====== Entries supplied
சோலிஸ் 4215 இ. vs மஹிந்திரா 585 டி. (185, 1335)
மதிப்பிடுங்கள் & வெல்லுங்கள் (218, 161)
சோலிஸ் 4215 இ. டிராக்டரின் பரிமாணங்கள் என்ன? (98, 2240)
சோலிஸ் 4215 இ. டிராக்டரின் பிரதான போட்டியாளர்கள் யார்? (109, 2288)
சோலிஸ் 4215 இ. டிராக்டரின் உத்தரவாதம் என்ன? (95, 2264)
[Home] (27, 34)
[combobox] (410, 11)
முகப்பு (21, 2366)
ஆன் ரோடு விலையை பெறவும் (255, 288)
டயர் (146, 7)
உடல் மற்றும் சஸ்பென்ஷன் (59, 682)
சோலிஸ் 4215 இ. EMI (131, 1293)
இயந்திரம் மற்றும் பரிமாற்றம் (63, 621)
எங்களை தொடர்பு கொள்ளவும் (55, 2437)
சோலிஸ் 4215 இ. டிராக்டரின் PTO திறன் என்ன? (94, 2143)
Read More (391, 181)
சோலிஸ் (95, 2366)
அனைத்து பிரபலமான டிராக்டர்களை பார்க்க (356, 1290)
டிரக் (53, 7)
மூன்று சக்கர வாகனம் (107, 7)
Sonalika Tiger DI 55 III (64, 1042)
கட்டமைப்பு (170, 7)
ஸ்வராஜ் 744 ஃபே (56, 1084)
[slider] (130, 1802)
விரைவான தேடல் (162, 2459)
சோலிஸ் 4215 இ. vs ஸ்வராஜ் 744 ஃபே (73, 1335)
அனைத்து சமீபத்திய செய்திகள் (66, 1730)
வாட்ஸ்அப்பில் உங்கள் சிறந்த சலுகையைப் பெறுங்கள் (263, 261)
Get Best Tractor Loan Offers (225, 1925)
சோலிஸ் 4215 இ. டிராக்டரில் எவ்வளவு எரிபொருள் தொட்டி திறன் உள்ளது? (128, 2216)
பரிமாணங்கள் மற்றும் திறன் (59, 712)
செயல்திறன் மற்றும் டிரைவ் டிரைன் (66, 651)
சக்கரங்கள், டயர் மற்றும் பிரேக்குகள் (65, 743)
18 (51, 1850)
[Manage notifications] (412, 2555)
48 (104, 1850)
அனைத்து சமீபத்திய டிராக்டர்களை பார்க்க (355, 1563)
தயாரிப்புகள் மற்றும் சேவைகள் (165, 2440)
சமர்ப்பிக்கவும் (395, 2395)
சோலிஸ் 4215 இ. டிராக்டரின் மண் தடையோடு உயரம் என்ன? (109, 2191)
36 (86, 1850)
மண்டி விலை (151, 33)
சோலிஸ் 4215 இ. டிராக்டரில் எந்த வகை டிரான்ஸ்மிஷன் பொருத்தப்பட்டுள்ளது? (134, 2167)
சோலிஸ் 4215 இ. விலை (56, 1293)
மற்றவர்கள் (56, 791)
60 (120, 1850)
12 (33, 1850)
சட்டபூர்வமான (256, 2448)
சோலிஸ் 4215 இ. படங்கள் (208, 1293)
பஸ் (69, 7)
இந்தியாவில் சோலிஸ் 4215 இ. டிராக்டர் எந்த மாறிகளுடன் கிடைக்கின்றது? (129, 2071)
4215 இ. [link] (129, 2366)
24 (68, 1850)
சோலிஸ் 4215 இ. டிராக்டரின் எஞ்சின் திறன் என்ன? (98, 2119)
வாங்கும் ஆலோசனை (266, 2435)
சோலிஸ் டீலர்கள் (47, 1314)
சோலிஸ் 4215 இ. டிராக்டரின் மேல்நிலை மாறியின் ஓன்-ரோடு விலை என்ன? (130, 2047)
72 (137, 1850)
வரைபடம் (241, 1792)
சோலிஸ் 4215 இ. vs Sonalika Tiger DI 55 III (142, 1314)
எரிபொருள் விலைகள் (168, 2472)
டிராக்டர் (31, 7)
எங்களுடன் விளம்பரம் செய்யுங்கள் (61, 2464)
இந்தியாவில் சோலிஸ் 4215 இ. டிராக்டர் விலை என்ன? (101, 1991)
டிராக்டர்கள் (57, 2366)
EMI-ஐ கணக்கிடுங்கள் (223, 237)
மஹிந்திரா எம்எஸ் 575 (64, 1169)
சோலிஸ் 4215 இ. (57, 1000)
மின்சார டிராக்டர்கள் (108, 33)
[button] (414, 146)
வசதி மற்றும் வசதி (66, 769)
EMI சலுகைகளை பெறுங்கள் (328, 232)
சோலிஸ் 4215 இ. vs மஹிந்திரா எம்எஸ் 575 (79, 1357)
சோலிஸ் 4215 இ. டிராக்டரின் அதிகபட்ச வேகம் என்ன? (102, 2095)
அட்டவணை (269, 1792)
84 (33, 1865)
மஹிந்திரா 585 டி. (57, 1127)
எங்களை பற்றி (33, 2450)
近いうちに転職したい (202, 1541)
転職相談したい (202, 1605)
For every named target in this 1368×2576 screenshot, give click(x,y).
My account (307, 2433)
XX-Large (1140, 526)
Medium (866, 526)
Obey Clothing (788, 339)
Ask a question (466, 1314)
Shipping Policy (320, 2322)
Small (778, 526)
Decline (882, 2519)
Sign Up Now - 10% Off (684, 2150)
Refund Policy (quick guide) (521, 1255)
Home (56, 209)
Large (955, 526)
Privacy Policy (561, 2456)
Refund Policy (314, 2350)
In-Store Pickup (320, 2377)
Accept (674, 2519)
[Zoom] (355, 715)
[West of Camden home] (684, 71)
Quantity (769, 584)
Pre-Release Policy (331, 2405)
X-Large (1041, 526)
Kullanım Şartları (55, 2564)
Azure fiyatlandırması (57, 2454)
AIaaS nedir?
============
-- Prompt --
Each record above should be repeated exactly as it appears.

-- Expected answer --
சோலிஸ் 4215 இ. vs மஹிந்திரா 585 டி. (185, 1335)
மதிப்பிடுங்கள் & வெல்லுங்கள் (218, 161)
சோலிஸ் 4215 இ. டிராக்டரின் பரிமாணங்கள் என்ன? (98, 2240)
சோலிஸ் 4215 இ. டிராக்டரின் பிரதான போட்டியாளர்கள் யார்? (109, 2288)
சோலிஸ் 4215 இ. டிராக்டரின் உத்தரவாதம் என்ன? (95, 2264)
[Home] (27, 34)
[combobox] (410, 11)
முகப்பு (21, 2366)
ஆன் ரோடு விலையை பெறவும் (255, 288)
டயர் (146, 7)
உடல் மற்றும் சஸ்பென்ஷன் (59, 682)
சோலிஸ் 4215 இ. EMI (131, 1293)
இயந்திரம் மற்றும் பரிமாற்றம் (63, 621)
எங்களை தொடர்பு கொள்ளவும் (55, 2437)
சோலிஸ் 4215 இ. டிராக்டரின் PTO திறன் என்ன? (94, 2143)
Read More (391, 181)
சோலிஸ் (95, 2366)
அனைத்து பிரபலமான டிராக்டர்களை பார்க்க (356, 1290)
டிரக் (53, 7)
மூன்று சக்கர வாகனம் (107, 7)
Sonalika Tiger DI 55 III (64, 1042)
கட்டமைப்பு (170, 7)
ஸ்வராஜ் 744 ஃபே (56, 1084)
[slider] (130, 1802)
விரைவான தேடல் (162, 2459)
சோலிஸ் 4215 இ. vs ஸ்வராஜ் 744 ஃபே (73, 1335)
அனைத்து சமீபத்திய செய்திகள் (66, 1730)
வாட்ஸ்அப்பில் உங்கள் சிறந்த சலுகையைப் பெறுங்கள் (263, 261)
Get Best Tractor Loan Offers (225, 1925)
சோலிஸ் 4215 இ. டிராக்டரில் எவ்வளவு எரிபொருள் தொட்டி திறன் உள்ளது? (128, 2216)
பரிமாணங்கள் மற்றும் திறன் (59, 712)
செயல்திறன் மற்றும் டிரைவ் டிரைன் (66, 651)
சக்கரங்கள், டயர் மற்றும் பிரேக்குகள் (65, 743)
18 (51, 1850)
[Manage notifications] (412, 2555)
48 (104, 1850)
அனைத்து சமீபத்திய டிராக்டர்களை பார்க்க (355, 1563)
தயாரிப்புகள் மற்றும் சேவைகள் (165, 2440)
சமர்ப்பிக்கவும் (395, 2395)
சோலிஸ் 4215 இ. டிராக்டரின் மண் தடையோடு உயரம் என்ன? (109, 2191)
36 (86, 1850)
மண்டி விலை (151, 33)
சோலிஸ் 4215 இ. டிராக்டரில் எந்த வகை டிரான்ஸ்மிஷன் பொருத்தப்பட்டுள்ளது? (134, 2167)
சோலிஸ் 4215 இ. விலை (56, 1293)
மற்றவர்கள் (56, 791)
60 (120, 1850)
12 (33, 1850)
சட்டபூர்வமான (256, 2448)
சோலிஸ் 4215 இ. படங்கள் (208, 1293)
பஸ் (69, 7)
இந்தியாவில் சோலிஸ் 4215 இ. டிராக்டர் எந்த மாறிகளுடன் கிடைக்கின்றது? (129, 2071)
4215 இ. [link] (129, 2366)
24 (68, 1850)
சோலிஸ் 4215 இ. டிராக்டரின் எஞ்சின் திறன் என்ன? (98, 2119)
வாங்கும் ஆலோசனை (266, 2435)
சோலிஸ் டீலர்கள் (47, 1314)
சோலிஸ் 4215 இ. டிராக்டரின் மேல்நிலை மாறியின் ஓன்-ரோடு விலை என்ன? (130, 2047)
72 (137, 1850)
வரைபடம் (241, 1792)
சோலிஸ் 4215 இ. vs Sonalika Tiger DI 55 III (142, 1314)
எரிபொருள் விலைகள் (168, 2472)
டிராக்டர் (31, 7)
எங்களுடன் விளம்பரம் செய்யுங்கள் (61, 2464)
இந்தியாவில் சோலிஸ் 4215 இ. டிராக்டர் விலை என்ன? (101, 1991)
டிராக்டர்கள் (57, 2366)
EMI-ஐ கணக்கிடுங்கள் (223, 237)
மஹிந்திரா எம்எஸ் 575 (64, 1169)
சோலிஸ் 4215 இ. (57, 1000)
மின்சார டிராக்டர்கள் (108, 33)
[button] (414, 146)
வசதி மற்றும் வசதி (66, 769)
EMI சலுகைகளை பெறுங்கள் (328, 232)
சோலிஸ் 4215 இ. vs மஹிந்திரா எம்எஸ் 575 (79, 1357)
சோலிஸ் 4215 இ. டிராக்டரின் அதிகபட்ச வேகம் என்ன? (102, 2095)
அட்டவணை (269, 1792)
84 (33, 1865)
மஹிந்திரா 585 டி. (57, 1127)
எங்களை பற்றி (33, 2450)
近いうちに転職したい (202, 1541)
転職相談したい (202, 1605)
For every named target in this 1368×2576 screenshot, give click(x,y).
My account (307, 2433)
XX-Large (1140, 526)
Medium (866, 526)
Obey Clothing (788, 339)
Ask a question (466, 1314)
Shipping Policy (320, 2322)
Small (778, 526)
Decline (882, 2519)
Sign Up Now - 10% Off (684, 2150)
Refund Policy (quick guide) (521, 1255)
Home (56, 209)
Large (955, 526)
Privacy Policy (561, 2456)
Refund Policy (314, 2350)
In-Store Pickup (320, 2377)
Accept (674, 2519)
[Zoom] (355, 715)
[West of Camden home] (684, 71)
Quantity (769, 584)
Pre-Release Policy (331, 2405)
X-Large (1041, 526)
Kullanım Şartları (55, 2564)
Azure fiyatlandırması (57, 2454)
AIaaS nedir?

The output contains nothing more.